#### [Selected excerpt]
Saturday, March 12, 2011

PicoContainer Auto-Wiring and type safety.

One of the things that people often criticize (unjustly, I might add) about PicoContainer is that it recommends Auto-wiring wherever possible: When an object is constructed, PicoContainer searches for the best possibility to serve as its dependencies.
Chariot Framework and in particular, the front controller, Chariot Command relies heavily on PicoContainer autowiring, because even though you can use Pico’s ‘parameter’ ability to specify constructors, method argument matching is impossible if it isn’t autowireable. 
(Note, this original post was written before javax.inject annotations became available – however, I still haven’t gotten hugely into the annotation markup.)
But it has had an interesting side effect:
Instead of having all sorts of HashMaps scattered around the code base, I have been creating lots of little maps that derive from AbstractMap. One map for each type of ‘map’. Examples in Genesis Command are:
RequestAttributeMap
SessionMap
ParameterSource
None of these classes have been hard to create – in fact, they’re pretty simplistic. But it allows me to use autowiring to its fullest capability. (And frankly, I HATE having to use the specific parameters – I avoid them if at all possible.)

#### [Task objective]
From the post on PicoContainer auto-wiring, copy word for word the passage from "One of the things" up to and including "the annotation markup.)".

#### [Data listing]
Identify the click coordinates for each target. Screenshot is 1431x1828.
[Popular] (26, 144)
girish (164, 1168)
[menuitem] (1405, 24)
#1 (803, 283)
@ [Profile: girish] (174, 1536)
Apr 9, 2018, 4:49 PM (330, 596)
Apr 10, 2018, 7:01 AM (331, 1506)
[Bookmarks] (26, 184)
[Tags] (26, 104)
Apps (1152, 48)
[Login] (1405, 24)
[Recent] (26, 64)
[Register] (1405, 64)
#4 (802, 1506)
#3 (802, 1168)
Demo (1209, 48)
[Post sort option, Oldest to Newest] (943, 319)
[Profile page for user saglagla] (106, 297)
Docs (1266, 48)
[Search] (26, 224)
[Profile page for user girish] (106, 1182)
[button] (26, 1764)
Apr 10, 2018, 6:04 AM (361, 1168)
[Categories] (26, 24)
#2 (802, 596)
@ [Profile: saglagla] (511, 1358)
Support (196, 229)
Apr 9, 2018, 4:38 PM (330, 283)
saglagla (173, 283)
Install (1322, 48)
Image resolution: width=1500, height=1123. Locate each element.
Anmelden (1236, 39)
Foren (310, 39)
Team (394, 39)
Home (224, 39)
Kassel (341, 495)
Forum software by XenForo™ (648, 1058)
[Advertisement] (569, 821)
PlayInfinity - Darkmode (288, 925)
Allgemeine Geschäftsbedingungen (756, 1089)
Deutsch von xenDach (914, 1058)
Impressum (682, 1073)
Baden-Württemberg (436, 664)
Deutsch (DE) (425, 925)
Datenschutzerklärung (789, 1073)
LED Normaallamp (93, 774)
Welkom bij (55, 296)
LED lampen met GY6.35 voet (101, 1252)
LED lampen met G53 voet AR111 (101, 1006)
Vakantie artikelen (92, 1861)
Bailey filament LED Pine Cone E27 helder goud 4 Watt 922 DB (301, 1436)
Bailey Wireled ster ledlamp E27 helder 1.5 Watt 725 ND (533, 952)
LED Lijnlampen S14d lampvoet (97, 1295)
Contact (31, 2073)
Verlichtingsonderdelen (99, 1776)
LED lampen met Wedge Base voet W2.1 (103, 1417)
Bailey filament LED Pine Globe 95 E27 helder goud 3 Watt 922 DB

#### [Problem solution]
One of the things that people often criticize (unjustly, I might add) about PicoContainer is that it recommends Auto-wiring wherever possible: When an object is constructed, PicoContainer searches for the best possibility to serve as its dependencies.
Chariot Framework and in particular, the front controller, Chariot Command relies heavily on PicoContainer autowiring, because even though you can use Pico’s ‘parameter’ ability to specify constructors, method argument matching is impossible if it isn’t autowireable. 
(Note, this original post was written before javax.inject annotations became available – however, I still haven’t gotten hugely into the annotation markup.)